Structure and growth of tetracene on Ag(111)

The structure of the tetracene/Ag(111) interface in the coverage range theta = 0 to 2.4 ML is studied with scanning tunneling microscopy (STM) at 8 K and with low energy electron diffraction (LEED) at T = 300 ... 100 K. For theta less than or similar to 0.01 ML, one-dimensional (1D) diffusion of single molecules along < 01 (1) over bar >-directions is observed even at 8 K. For 0.1 ML < theta < 0.5 ML molecules are homogeneously distributed over the surface forming a disordered phase (static at T = 8 K, dynamic at T = 25 K), indicating a repulsive intermolecular interaction (delta-phase). For theta greater than or similar to 0.5 ML, local ordering in the commensurate gamma-phase is observed. Further increase of the coverage yields a compressed monolayer (ML) phase (theta = 1 ML) with point-on-line registry (alpha-phase). The interaction between molecules has been calculated with the force-field approach to rationalize the molecular packing motifs in the various phases. Under most circumstances molecule-molecule interactions are repulsive, in agreement with experimental findings.
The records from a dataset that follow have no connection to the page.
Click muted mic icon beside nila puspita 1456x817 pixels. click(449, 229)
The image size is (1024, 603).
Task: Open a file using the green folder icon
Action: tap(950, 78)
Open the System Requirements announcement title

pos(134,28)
A simulation of the adsorption up to theta = 1 ML according to the random sequential adsorption (RSA) algorithm shows that the disorder-to-order transition from the delta- to gamma-phase occurs close to random close packing (RCP), theta = 0.5-0.6 ML. Since tetracene molecules are a two-dimensional (2D) representation of Onsager's hard rod model, this suggests that this phase transition is driven both energetically and entropically. For theta approximate to 2.23 ML a metastable bilayer phase with point-on-line coincidence is observed (beta-phase). The basic structural unit of this phase is a triplet of molecules that are tilted along the long molecular axis against each other; at least one of these molecules is tilted out of the surface plane. Within the beta-phase a superstructure of alternating rotation domains is observed. This superstructure has a period of 7.4 nm. The molecular packing in the beta-phase resembles the packing in the bulk crystal structure of tetracene, its formation can therefore be interpreted as incipient pseudomorphic growth of tetracene on Ag(111). However, pseudomorphic growth cannot be continued beyond the beta-phase.